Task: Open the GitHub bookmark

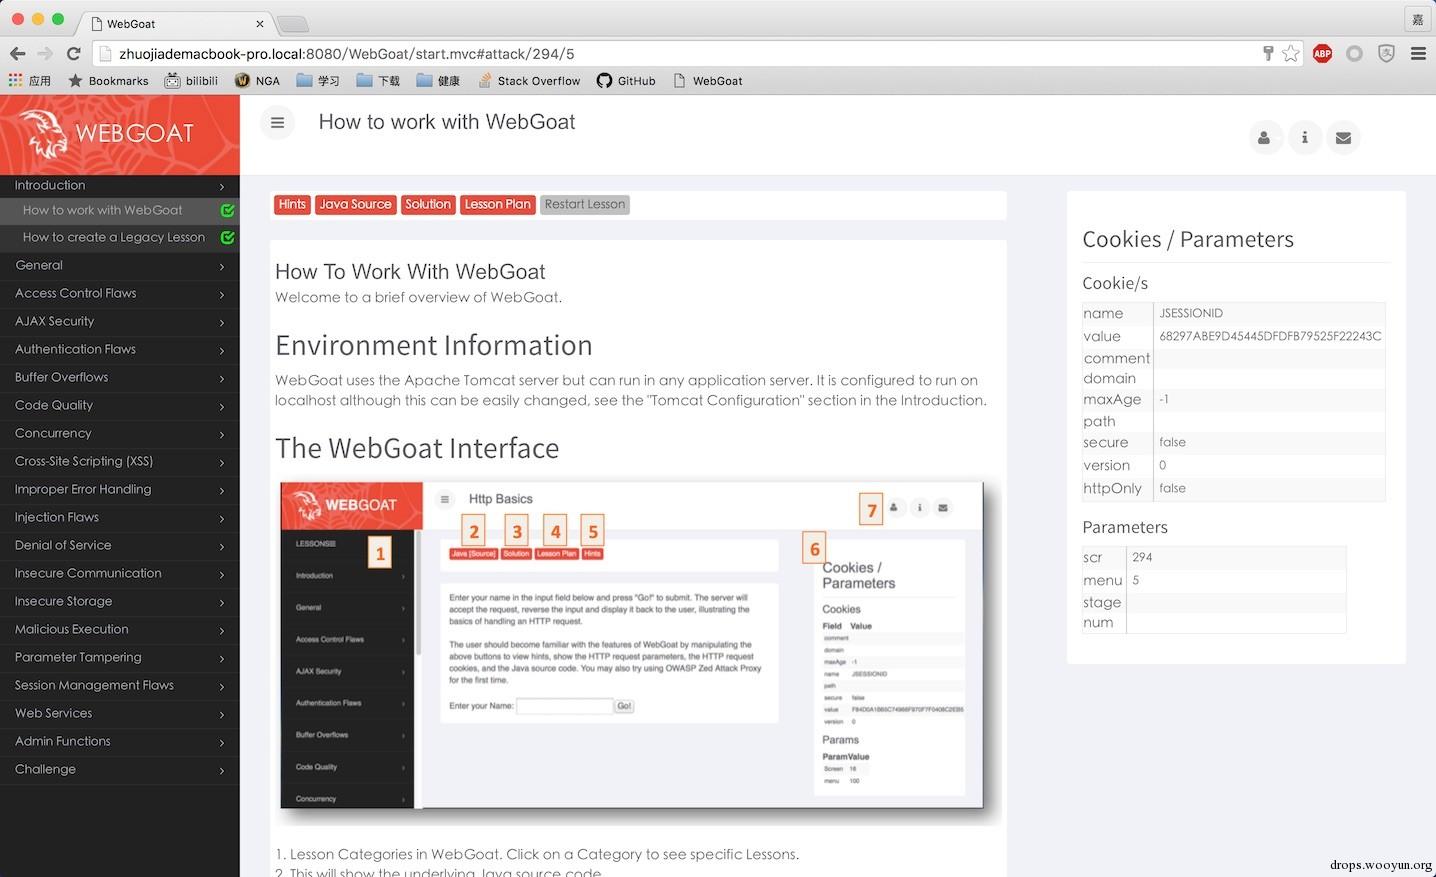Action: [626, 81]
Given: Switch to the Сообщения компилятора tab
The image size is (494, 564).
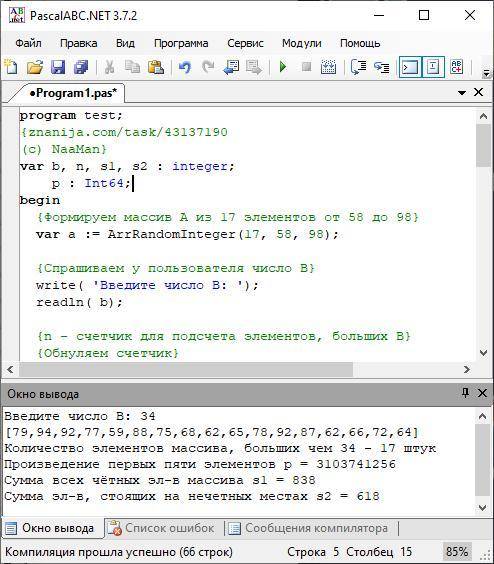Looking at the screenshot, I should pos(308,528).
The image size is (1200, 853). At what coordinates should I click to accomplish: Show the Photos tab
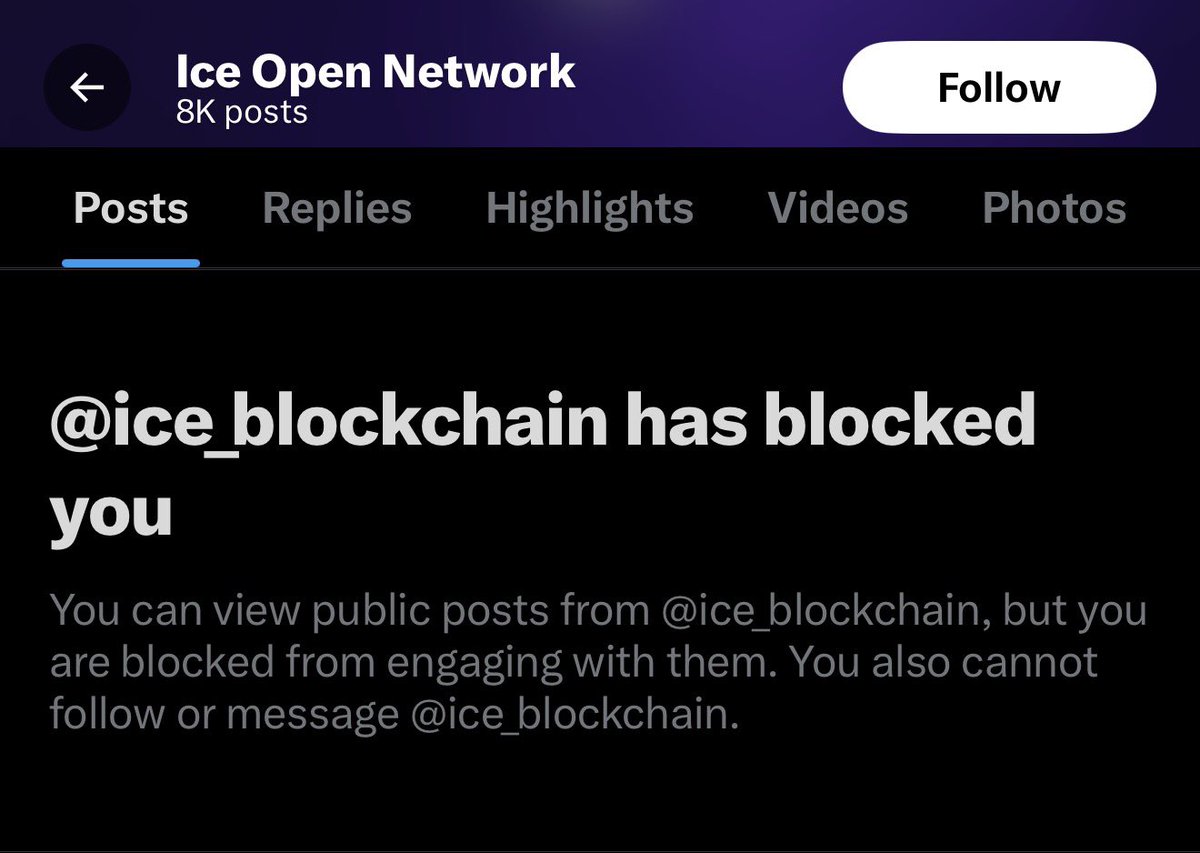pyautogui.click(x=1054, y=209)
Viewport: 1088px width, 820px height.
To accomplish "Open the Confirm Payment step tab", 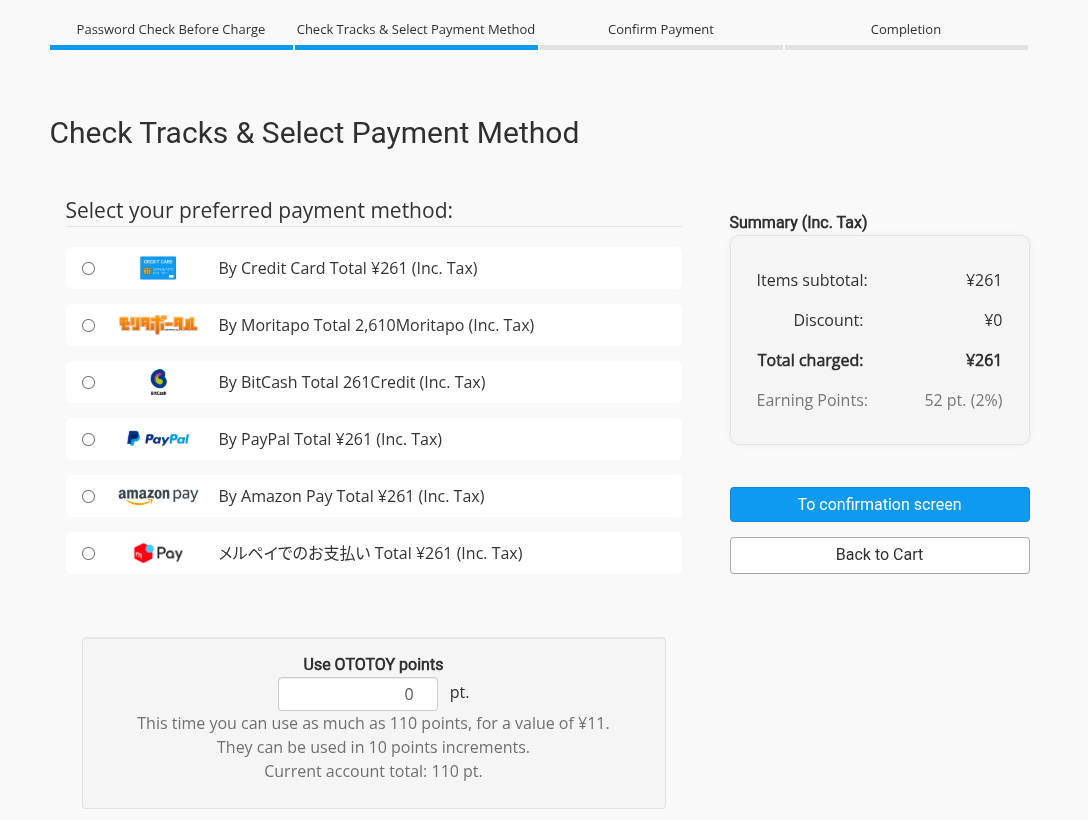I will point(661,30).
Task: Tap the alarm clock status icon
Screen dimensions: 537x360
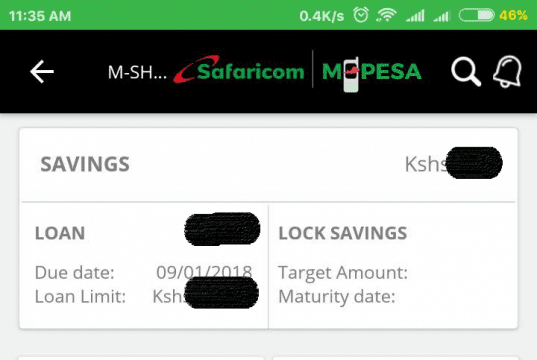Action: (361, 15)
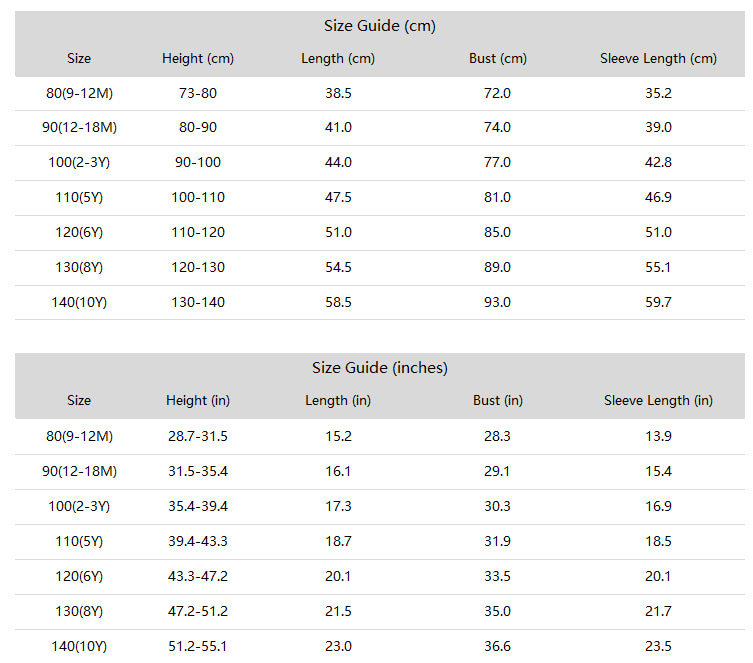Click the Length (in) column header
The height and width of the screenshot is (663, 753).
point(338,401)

WHAT YOU NEED TO DO: Your reply should hold only the lines from the one that contains "Task: Tap the alarm clock status icon" through the last line of the records above, exact and complete, and no pictures.

FINAL ANSWER:
Task: Tap the alarm clock status icon
Screen dimensions: 537x360
Action: (361, 15)
Click the Length (in) column header
The height and width of the screenshot is (663, 753).
point(338,401)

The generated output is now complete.